The House of Representatives reported the Senate version of the bill on February 17, 1965, proceeding to pass the bill without change, taking a 257-165 roll call vote on March 3, 1965. There were attempts by figures in the House like Gerald Ford to provide an alternative to the development programs stipulated in the bill, but it was perceived as "hastily put together" and even saw lacking support from fellow Republicans.

President Johnson signed the Appalachian Regional Development Act of 1965 into law on March 9, 1965. The act established the Appalachian Regional Commission (ARC).
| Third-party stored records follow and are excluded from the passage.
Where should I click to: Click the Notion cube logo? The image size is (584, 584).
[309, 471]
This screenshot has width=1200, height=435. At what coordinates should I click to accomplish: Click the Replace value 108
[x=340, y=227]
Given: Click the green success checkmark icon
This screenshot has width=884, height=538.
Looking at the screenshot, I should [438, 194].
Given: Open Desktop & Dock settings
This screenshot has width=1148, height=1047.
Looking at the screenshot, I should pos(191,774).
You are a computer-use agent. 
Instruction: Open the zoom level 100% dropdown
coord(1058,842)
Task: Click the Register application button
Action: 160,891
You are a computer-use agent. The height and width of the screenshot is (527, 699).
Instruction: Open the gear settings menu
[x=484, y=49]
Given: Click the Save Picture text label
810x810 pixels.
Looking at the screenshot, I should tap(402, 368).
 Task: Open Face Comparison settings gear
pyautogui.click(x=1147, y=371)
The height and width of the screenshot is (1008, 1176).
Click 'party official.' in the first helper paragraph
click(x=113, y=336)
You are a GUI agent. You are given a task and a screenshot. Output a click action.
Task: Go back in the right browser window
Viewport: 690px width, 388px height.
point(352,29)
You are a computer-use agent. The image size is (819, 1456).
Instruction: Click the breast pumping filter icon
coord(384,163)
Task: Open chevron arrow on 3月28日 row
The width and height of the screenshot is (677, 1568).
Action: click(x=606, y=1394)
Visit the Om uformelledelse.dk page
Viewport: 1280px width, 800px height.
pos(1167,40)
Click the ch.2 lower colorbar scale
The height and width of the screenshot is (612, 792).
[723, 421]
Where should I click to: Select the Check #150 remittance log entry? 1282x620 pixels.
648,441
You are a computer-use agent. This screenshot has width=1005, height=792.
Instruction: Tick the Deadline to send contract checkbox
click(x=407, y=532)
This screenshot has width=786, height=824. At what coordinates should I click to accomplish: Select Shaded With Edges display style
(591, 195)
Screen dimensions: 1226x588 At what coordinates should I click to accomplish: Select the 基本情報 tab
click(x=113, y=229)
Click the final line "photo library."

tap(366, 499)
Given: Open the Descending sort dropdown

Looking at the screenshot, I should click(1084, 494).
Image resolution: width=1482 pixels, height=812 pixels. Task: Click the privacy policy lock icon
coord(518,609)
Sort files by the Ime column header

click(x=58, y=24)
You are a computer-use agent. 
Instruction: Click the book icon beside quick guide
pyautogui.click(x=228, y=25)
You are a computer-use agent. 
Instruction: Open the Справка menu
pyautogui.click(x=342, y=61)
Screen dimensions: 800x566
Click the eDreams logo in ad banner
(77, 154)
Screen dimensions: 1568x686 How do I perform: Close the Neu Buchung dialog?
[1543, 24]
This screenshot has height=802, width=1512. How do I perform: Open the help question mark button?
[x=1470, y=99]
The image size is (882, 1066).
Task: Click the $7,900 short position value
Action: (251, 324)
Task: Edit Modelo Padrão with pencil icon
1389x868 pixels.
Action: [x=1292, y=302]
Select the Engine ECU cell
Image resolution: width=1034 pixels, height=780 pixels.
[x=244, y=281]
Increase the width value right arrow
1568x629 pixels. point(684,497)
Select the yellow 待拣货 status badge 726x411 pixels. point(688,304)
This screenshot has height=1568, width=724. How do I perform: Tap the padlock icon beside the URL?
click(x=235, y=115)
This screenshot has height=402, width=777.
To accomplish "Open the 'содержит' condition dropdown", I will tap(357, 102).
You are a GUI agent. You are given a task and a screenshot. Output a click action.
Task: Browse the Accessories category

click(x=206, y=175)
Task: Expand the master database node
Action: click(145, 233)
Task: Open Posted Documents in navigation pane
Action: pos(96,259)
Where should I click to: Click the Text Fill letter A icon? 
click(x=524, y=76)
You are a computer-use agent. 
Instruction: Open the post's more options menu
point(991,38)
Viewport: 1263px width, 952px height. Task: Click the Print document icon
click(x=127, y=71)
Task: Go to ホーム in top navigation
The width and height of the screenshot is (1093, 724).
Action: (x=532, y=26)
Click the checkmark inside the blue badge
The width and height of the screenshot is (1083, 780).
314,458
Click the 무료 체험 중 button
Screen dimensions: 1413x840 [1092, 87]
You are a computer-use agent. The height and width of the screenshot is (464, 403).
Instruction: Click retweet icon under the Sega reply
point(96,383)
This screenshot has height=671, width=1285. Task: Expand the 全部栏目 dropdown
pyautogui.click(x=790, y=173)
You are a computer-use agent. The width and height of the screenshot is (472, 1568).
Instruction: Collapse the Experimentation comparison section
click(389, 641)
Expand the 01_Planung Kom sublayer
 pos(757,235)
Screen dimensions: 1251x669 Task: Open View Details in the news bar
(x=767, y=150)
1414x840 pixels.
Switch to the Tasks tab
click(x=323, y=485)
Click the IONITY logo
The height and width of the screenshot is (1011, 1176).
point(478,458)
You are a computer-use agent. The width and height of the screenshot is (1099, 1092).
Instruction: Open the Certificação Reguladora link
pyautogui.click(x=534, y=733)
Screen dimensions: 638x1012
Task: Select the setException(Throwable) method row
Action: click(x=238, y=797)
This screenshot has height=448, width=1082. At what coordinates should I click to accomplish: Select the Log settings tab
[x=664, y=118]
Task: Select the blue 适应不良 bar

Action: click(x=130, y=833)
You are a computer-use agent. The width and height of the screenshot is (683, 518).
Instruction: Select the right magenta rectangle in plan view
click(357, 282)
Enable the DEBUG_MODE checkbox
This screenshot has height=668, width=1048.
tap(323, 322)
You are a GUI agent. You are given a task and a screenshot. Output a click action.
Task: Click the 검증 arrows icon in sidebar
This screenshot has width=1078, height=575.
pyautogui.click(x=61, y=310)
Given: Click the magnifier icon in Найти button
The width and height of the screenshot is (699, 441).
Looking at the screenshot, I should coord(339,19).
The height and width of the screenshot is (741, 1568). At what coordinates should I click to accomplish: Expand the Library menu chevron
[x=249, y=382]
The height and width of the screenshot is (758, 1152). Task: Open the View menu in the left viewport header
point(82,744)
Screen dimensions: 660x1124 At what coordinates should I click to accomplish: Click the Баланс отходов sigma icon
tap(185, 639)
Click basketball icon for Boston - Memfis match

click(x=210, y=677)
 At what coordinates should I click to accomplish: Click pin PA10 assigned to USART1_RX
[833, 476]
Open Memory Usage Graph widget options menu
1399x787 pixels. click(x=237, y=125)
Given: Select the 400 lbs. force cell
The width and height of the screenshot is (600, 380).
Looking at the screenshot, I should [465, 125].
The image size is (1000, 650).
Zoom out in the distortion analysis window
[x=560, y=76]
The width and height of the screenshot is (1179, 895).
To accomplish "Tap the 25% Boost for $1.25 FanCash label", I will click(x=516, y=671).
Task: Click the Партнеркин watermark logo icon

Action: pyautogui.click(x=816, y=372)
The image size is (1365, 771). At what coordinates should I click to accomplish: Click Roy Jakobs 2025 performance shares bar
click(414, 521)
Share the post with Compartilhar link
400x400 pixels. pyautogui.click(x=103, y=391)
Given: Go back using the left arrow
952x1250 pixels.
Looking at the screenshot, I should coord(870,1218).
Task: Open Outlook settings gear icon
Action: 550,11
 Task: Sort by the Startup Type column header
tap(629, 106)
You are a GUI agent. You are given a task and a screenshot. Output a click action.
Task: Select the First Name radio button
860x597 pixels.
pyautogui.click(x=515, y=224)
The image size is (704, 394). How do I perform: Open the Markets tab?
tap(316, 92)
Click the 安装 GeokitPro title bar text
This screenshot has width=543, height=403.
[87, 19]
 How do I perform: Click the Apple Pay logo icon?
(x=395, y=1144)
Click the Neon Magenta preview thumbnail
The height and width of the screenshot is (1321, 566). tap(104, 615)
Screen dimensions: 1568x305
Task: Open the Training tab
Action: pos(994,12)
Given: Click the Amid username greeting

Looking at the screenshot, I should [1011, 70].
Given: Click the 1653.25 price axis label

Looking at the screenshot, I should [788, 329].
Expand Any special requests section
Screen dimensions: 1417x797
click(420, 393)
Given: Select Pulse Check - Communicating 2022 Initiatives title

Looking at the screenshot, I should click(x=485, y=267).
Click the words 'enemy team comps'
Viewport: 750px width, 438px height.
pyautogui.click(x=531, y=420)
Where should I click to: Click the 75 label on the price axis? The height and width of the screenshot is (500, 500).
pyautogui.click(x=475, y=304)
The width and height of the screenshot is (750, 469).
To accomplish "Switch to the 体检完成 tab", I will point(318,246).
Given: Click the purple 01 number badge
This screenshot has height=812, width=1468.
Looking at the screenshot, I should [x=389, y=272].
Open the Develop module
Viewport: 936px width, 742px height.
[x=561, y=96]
Its membership included representatives from New York, Pennsylvania, Ohio, Maryland, West Virginia, Virginia, Kentucky, Tennessee, North Carolina, South Carolina, Georgia, Alabama, and Mississippi.

== Major provisions ==

=== Appalachian Regional Commission ===

- Created a commission to coordinate projects authorized by the bill and develop economic programs for initially 360 counties in Appalachia
- One federal representative appointed by the President, confirmed by the Senate and governor of the representative's state
- Decisions needed approval from the federal representative and the majority of state representatives before they could be made
- $2.2 million provided for start-up administrative expenses, with an agreement that the financial burden would be shared after that ran out

=== Appalachian Development Highway System ===

- Appropriates over $800 million to the construction of up to 2,350 miles of development highways and 1,000 miles of access roads within the region
- Expected completion upon passage was 1971, being the largest special project on the bill in terms of both defined scale and spending
- States would contribute to at least $360 million for the highways

=== Alternative special programs ===

- The bill authorized the rest of the billion dollars to go toward special programs and projects within the region which included:
  - Building health facilities and vocational schools
  - Reclaiming mining areas and land improvement
  - Development of timber and water resources
- The federal contributions were meant to be used to cover funding for the first two years of the programs, hoping to get them off the ground
- Programs can be authorized and appropriated funds at the Regional Commission's discretion

== Impact ==
In 2010, a study showed that the 1965 Act reduced Appalachian poverty between 1960 and 2000 by 4.2 percentage points relative to border counties, or about 10 percent on the baseline 1960 poverty rate, and real per capita incomes grew about 4 percent faster. A 2019 study found that the construction of the Appalachian Development Highway System led to economic net gains of $54 billion (approximately 0.4 percent of national income) and boosted incomes in the Appalachian region by reducing the costs of trade.